Data listing:
--- BEGIN ---

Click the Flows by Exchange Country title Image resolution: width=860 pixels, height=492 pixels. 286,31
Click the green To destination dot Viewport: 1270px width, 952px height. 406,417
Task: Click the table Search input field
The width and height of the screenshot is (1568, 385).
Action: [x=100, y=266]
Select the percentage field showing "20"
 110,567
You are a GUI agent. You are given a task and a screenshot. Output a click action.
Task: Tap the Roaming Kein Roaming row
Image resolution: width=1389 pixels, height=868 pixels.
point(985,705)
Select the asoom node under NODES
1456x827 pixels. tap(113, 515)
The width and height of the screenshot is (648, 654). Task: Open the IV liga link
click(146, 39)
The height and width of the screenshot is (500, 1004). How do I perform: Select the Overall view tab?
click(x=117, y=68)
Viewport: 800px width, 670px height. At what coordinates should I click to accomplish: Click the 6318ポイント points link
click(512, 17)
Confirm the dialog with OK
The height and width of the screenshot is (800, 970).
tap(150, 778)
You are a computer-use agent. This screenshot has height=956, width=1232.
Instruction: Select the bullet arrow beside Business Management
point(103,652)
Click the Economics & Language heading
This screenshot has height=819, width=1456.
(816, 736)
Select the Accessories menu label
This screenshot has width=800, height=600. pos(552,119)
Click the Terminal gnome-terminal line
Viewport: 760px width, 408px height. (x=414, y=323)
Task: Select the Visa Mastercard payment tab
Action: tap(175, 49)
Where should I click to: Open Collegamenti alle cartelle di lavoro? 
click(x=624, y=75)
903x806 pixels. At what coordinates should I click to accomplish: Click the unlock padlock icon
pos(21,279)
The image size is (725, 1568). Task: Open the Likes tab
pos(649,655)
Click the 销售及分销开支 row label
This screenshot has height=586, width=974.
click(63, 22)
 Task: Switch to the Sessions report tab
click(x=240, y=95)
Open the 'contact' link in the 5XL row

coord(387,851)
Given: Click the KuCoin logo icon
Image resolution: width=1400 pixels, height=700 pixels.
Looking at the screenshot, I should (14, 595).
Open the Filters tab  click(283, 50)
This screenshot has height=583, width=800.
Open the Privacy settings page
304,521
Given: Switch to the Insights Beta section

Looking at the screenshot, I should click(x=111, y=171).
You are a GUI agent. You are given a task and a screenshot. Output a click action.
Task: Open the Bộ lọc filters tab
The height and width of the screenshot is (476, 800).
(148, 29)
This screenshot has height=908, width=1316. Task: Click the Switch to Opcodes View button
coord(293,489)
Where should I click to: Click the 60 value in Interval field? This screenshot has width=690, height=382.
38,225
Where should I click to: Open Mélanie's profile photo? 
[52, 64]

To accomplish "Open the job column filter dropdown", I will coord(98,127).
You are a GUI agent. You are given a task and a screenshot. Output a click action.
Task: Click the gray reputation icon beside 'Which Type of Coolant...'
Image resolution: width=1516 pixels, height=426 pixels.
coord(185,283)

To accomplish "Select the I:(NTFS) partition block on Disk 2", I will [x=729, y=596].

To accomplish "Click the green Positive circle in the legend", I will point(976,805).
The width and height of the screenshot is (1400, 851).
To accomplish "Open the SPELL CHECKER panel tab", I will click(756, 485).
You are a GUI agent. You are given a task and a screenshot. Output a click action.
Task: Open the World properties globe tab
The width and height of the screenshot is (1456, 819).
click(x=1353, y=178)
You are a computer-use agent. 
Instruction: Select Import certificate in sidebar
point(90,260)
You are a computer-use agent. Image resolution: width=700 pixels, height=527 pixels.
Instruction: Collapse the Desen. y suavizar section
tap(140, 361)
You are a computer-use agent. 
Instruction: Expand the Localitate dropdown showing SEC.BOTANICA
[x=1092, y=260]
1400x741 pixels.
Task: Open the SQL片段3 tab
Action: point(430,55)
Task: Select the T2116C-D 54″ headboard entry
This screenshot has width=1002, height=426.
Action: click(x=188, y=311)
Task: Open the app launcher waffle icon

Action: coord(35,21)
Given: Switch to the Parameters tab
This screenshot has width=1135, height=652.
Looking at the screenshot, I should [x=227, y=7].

--- END ---

Please write out the entries word for word, beginning at the line that contains "Select the percentage" and ending after the line that contains "point(985,705)".

WRITTEN RESPONSE:
Select the percentage field showing "20"
 110,567
You are a GUI agent. You are given a task and a screenshot. Output a click action.
Task: Tap the Roaming Kein Roaming row
Image resolution: width=1389 pixels, height=868 pixels.
point(985,705)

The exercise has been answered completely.